We will need these two constants later on

In [None]:
#calculate probabilities of sms being spam or not spam
p_spam = train_set_clean['Label'].value_counts(normalize=True)['spam']
p_ham = train_set_clean['Label'].value_counts(normalize=True)['ham']

## Building the Spam Filter

To build the spam filter with the Naive Bayes algorithm, we will need to solve 2 probability equations. One for spam and another for ham(not spam).

\begin{equation}
P(Spam | w_1,w_2, ..., w_n) \propto P(Spam) \cdot \prod_{i=1}^{n}P(w_i|Spam) \\\
P(Ham | w_1,w_2, ..., w_n) \propto P(Ham) \cdot \prod_{i=1}^{n}P(w_i|Ham)
\end{equation}

In [None]:
import re

def classify(message):

    message = re.sub('\W', ' ', message)
    message = message.lower()
    message = message.split()

    p_spam_given_message = p_spam
    p_ham_given_message = p_ham
    
    for word in message:
        if word in parameters_spam:
            #use parameters_spam dictionary
            p_spam_given_message *= parameters_spam[word]
        if word in parameters_ham:
            #use parameters_ham dictionary
            p_ham_given_message *= parameters_ham[word]
    
    print('P(Spam|message):', p_spam_given_message)
    print('P(Ham|message):', p_ham_given_message)
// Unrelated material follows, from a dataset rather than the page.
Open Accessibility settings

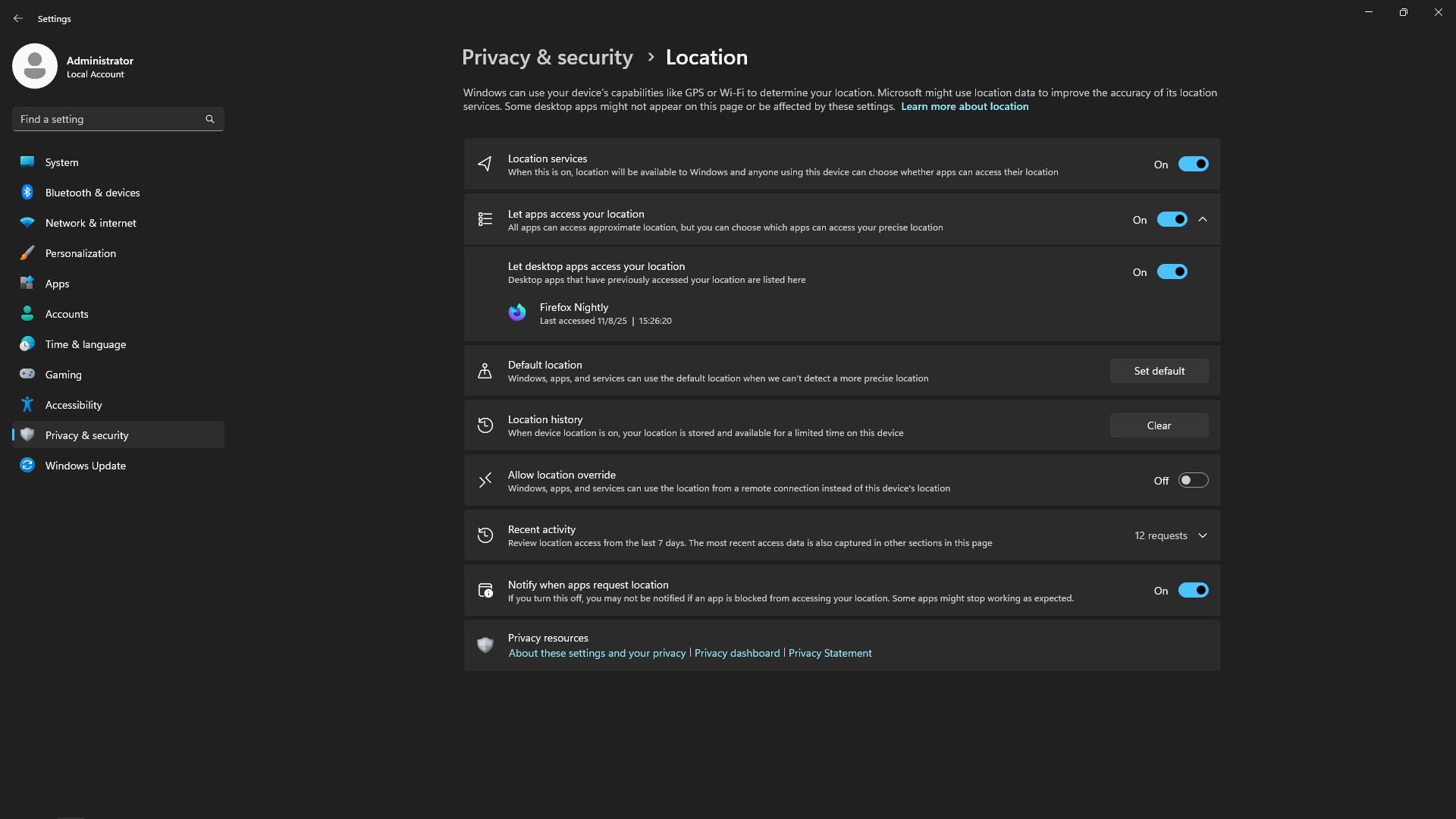73,405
    if p_ham_given_message > p_spam_given_message:
        print('Label: Ham')
    elif p_ham_given_message < p_spam_given_message:
        print('Label: Spam')
    else:
        print('Equal proabilities, have a human classify this!')

In [None]:
#test a few sample messages

message_1 = 'WINNER!! This is the secret code to unlock the money: C3421.'
message_2 = 'Hey, what time is dinner tonight?'

classify(message_1)

In [None]:
classify(message_2)

## Spam Filter Accuracy

Based on the two test messages above, it seems like we built a good spam filter with the Naive Bayes algorithm. Below, lets apply the our spam filter to the test set we set aside earlier on.

In [None]:
#we will now return our outputs
def classify_test_set(message):

    message = re.sub('\W', ' ', message)
    message = message.lower()
    message = message.split()

    p_spam_given_message = p_spam
    p_ham_given_message = p_ham

    for word in message:
        if word in parameters_spam:
            p_spam_given_message *= parameters_spam[word]

        if word in parameters_ham:
            p_ham_given_message *= parameters_ham[word]

    if p_ham_given_message > p_spam_given_message:
        return 'ham'
    elif p_spam_given_message > p_ham_given_message:
        return 'spam'
    else:
        return 'needs human classification'

In [None]:
#apply our function to the test set's SMS messages
test_set['predicted'] = test_set['SMS'].apply(classify_test_set)
test_set.head()

In [None]:
#compare our results
correct = 0
total = len(test_set)

for row in test_set.iterrows():
    #return the row, and not index
    row = row[1]
    if row['Label'] == row['predicted']:
        correct += 1

        #calculate accuracy
accuracy = (correct/total)*100

print('Correct:', correct)
print('Incorrect:', total - correct)
print('Our spam filter makes predictions at {:5.3f}% accuracy.'.format(accuracy))

In [None]:
#Incorrectly classified SMS messages
test_set[test_set['predicted'] != test_set['Label']]

## Conclusion

We were able to build a SMS message filter that identifies spam or not spam at 98.743% accuracy. Out of 1143 messages in our test set, only 14 messages were incorrectly identified. 

## Next Steps

For next steps it will be beneficial to explore why these SMS messages were incorrectly classified by our spam filter. Since our spam filter works by classifying messages in lower case, there is an opportunity to make our filter more robust and accurate by being able to involve letter case(upper and lower).